Viola Davis played the no-nonsense director of A.R.G.U.S well. It made me imagine Annalise Keating as a government heavy hitter and I loved that. After watching Arrow and seeing Cynthia Addai-Robinson play the role, I wasn’t sure I would be able to grab onto Davis’ portrayal. Both women portrayed Waller as a fearless leader but also switched things up fluidly in showing audiences her fear when things don’t go as plan for her.


Image from ScreenRant

What I didn’t like about the anti-hero film

Jared Leto’s Joker

After hearing all about how into this role Jared got, I was expecting something more. Whether it be the grill he sported, the tattoos, or the metallic jacket he wore in one scene, this version of the Joker was a poor follow-up to Heath Ledger’s portrayal in The Dark Knight. His insanity didn’t scare me the way Ledger’s did. After seeing The Dark Knight for the first time, I had a nightmare about the Joker. I slept peacefully after Leto’s performance.

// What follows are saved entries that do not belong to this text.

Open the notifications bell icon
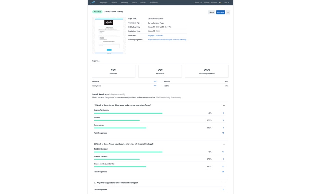The width and height of the screenshot is (321, 194). point(220,3)
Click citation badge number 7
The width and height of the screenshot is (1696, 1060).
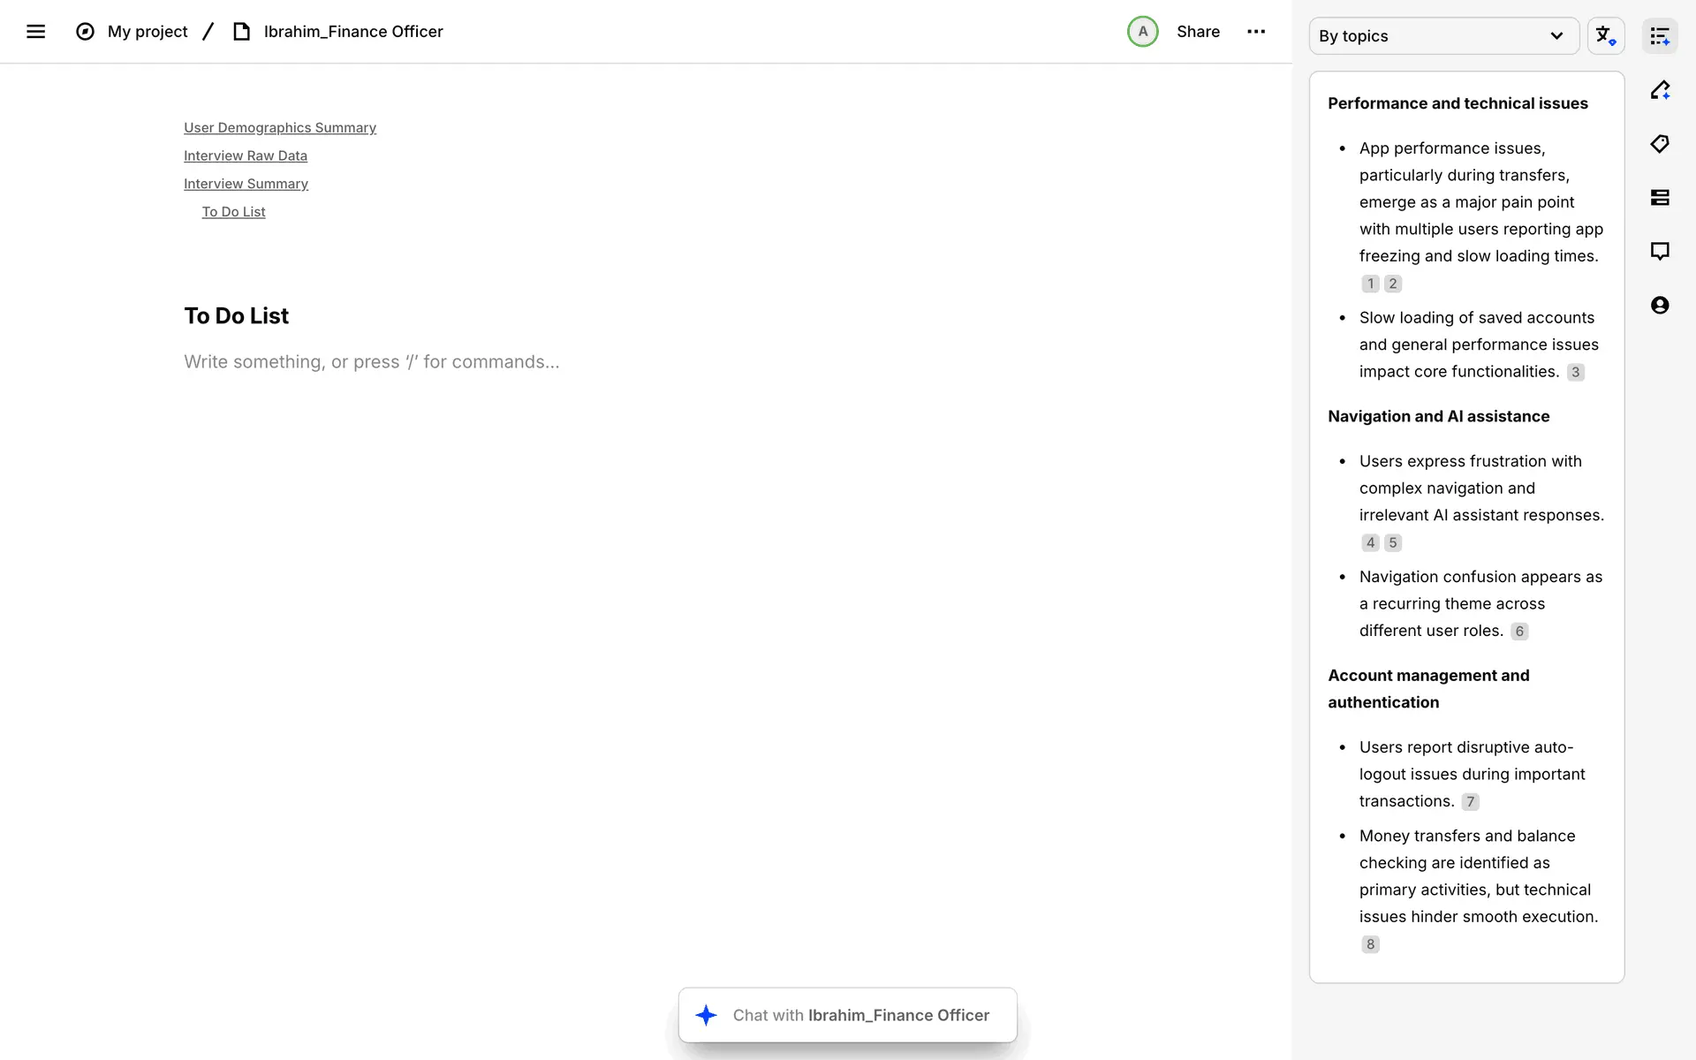(1470, 802)
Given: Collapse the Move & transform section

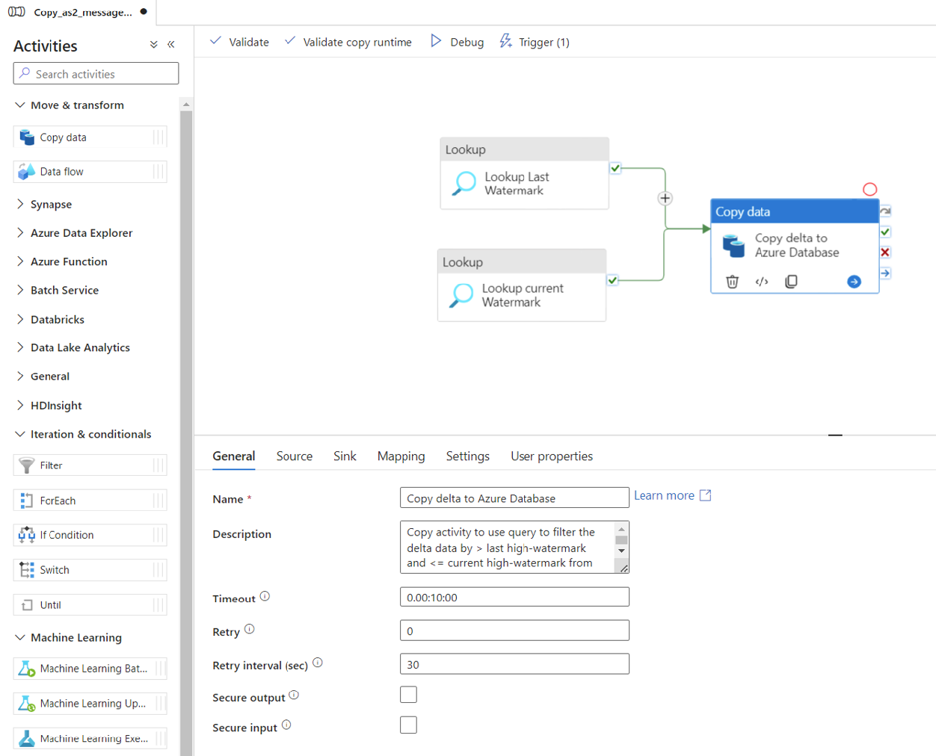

This could have been Ayer’s writing and take on the famous character, but I wasn’t a fan.

*Note* Having nightmares isn’t the required criteria of a great creepy performance, but it says something. To be fair Ledger’s performance was legendary and for many, like myself, I assume it’s hard to disconnect from that and see Leto’s on its own.

The choice of character deaths

With a poor introduction to his character, I wasn’t surprised that Slipknot, played by Adam Beach was killed early on in the film. It irked me that his death was caused by Captain Boomerang’s idiotic suggestion. Boomerang, of course, comes away unscathed. I imagine his death was a way to show the audience and the team of villains that Amanda Waller was serious about the explosive implants, but I never doubted that it was legit and it seems like Boomerang was the only one to second guess it. If you have a character whose skills aren’t useful and they’re only going to be onscreen for five minutes tops, don’t waste audiences’ time. This is a key thing in a movie with so many characters.

What really made me upset was the death of Chato Santana known as El Diablo. He seemed to be  the only member of the squad aside from Deadshot to have a conscience. He knew he was dangerous and simply wanted to be left alone. He was the first to really open up about his past and that brought a more human side to the team.  In the end, he showed his true power and sacrificed himself for his “new family”.

For a person who can transform into some sort of fire monster of sorts, dying in an explosion seemed like a stretch. Yes, it was a moment of almost redemption, but it never seemed like that’s what Diablo was after until that scene. For most of the film it seemed like he knew he couldn’t be redeemed after the death of his wife and children. The shift didn’t flow smoothly enough for me.

I also wanted to mention one non-death. When Rick Flag made the decision to kill The Echantress even if it meant killing the woman he loved, I felt that the story had almost come full circle because that’s what she asked him to do. For him to do it and for her to survive seemed like the easy way out. There’s also the fact that Cara Delevigne’s performance wasn’t that great.

Overall, just like most movies there were moments I loved and those that I did not. Suicide Squad for the most part lacked character substance in terms of emotions and back story. There were a lot of characters and not all of them were used well. The cast and director say they made the film for the fans but the DC crew also have to keep in mind that not everyone is as well-versed in DC comics as others are.At the movies

There will be people asking how Deadshot became a mercenary? Why does Captain Boomerang have a fetish for pink unicorns? How did Katana end up working with Rick Flag and A.R.G.U.S.? As excited as I was for this film earlier this year, I was disappointed that I did not like it as much as I wanted to. That’s why I’m giving Suicide Squad a C.